Most of the tools necessary, in particular functions to computer MD5 digest or SHA1 checksums are available in Haskell from
The difficulty with programming (in Haskell) was my lack of experience with programming for “large” datasets. The “naive” approaches, which rely on the “natural” lazyness of Haskell, work only for reasonable size tasks, but collecting MD5 digests for the million plus files in 500 GB of backup data tends to exhaust resources. A lazy approach opens all files as quickly as possible (breadth first) and crashes when the maximum number of open files is reached (this is in linux typically limited to 1000 open files per process). The Pipes ( package gives a consistent, generic way to sequence actions to avoid exhaustion of resources and leads to a construction of a program as a sequence of smaller actions which can be composed as a pipe. A sequential (sweeping) approach means dealing with each file individually and excludes approaches which want to process all data at once.
I was also not prepared to deal with the many different ways a file can be “special”, i.e. not readable to produce an MD5 value. It was necessary to test for such exceptions at the first point possible and exclude “special files” from further processing

5 Experience

Handling directories with hundreds of gigabytes is time consuming, especially if stored on external hard disks connected by USB 2.0. Just copying data between two disks takes about 4 minutes per GB, reading and computing the MD5 digest is a bit faster. The time it takes to delete 100 GB from a disk can be 10 minutes (and over an hour for 1 TB)
The reduction is substantial.
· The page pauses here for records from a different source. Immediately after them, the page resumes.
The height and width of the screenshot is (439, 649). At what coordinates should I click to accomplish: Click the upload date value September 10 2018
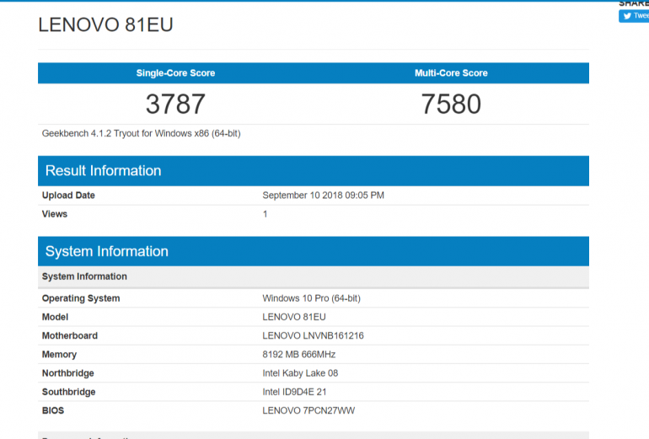323,195
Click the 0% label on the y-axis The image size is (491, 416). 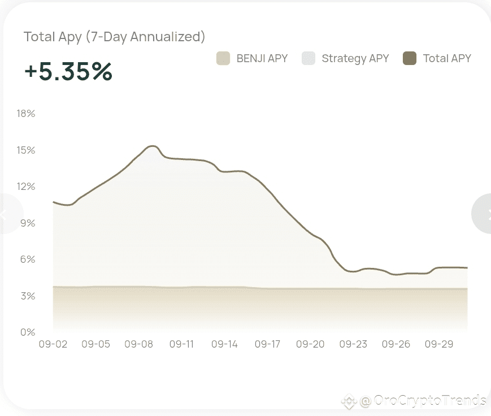coord(29,332)
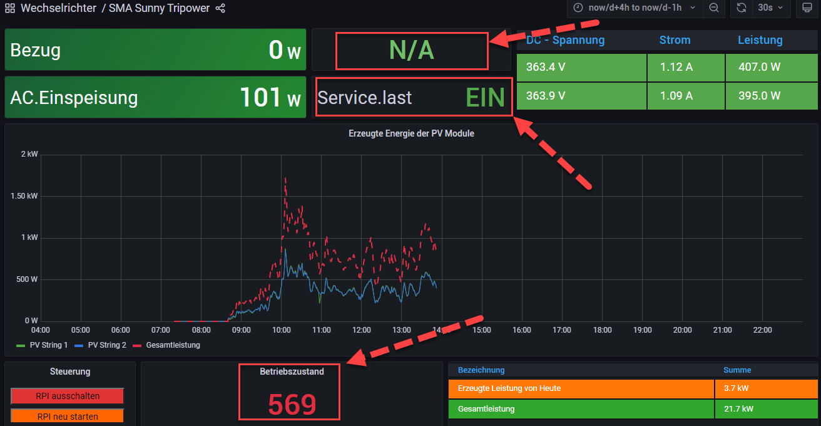
Task: Click the clock icon in time picker
Action: coord(578,8)
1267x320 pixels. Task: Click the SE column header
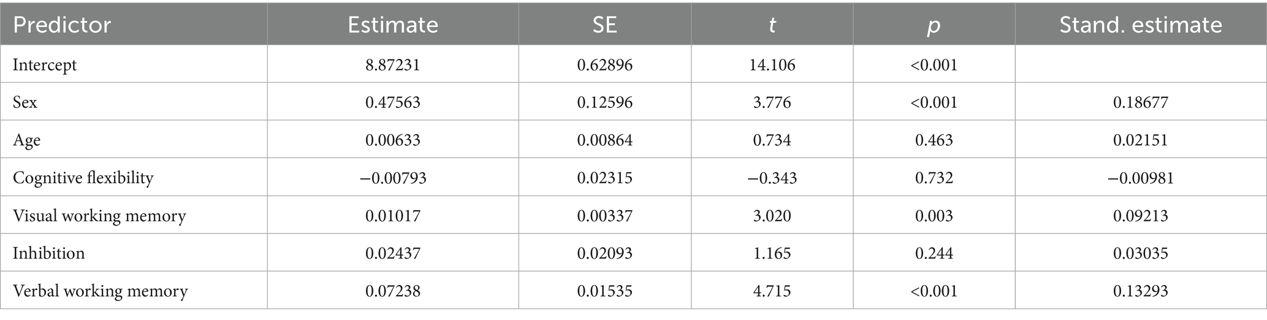coord(604,25)
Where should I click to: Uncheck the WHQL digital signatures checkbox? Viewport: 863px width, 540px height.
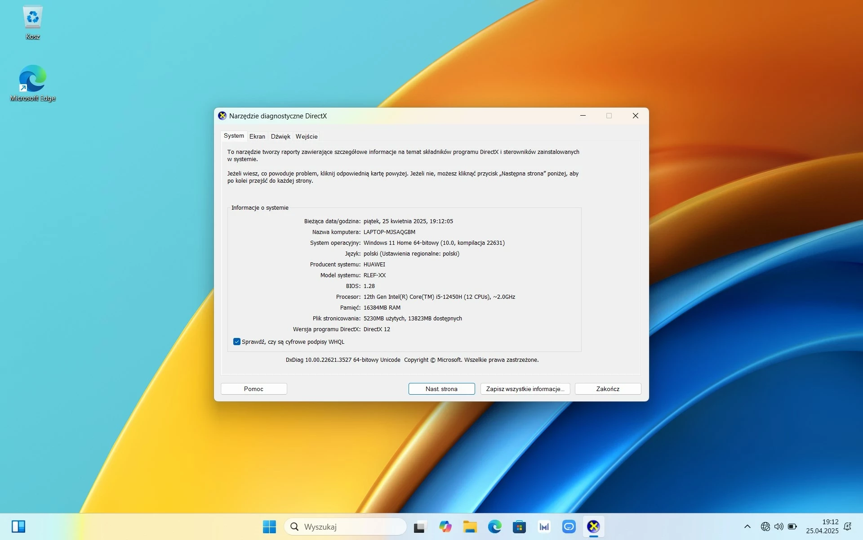pos(237,342)
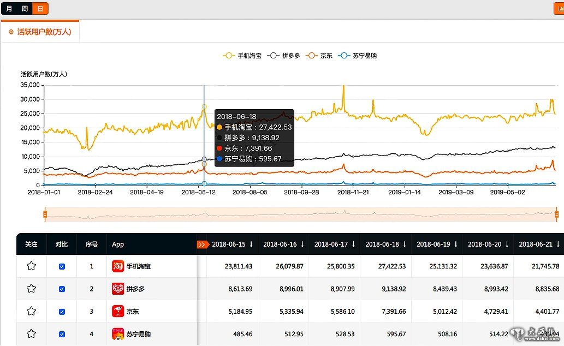564x346 pixels.
Task: Click the chart icon button at top right
Action: point(559,9)
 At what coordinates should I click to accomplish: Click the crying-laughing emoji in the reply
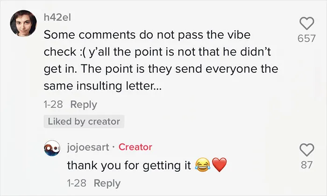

Overall, from the total 10 TB of backup data only 1 TB is left. This is still more than what I expect to keep longterm, which is perhaps 200 GB; my music collection is about 50 GB and photos fill less than 100 GB, the rest is much less.

6 Open Questions

Pictures and music make a very large part of the files we collect today; keeping only one copy of each makes for me about 100 GB of disk space. Unfortunately, it is hard to get rid of all copies, as different music and picture managing programs stick some additional bits of information into the file: tags for pictures and information about music genre for music, and probably other things. The result is that the file is slightly different and has a different fingerprint; it is not recognized as a copy and thus the different near-copies are all stored separately; this is left for another effort in reduction with a different approach, in this pass I did not consider different file types, except to exclude “non-valuable” files.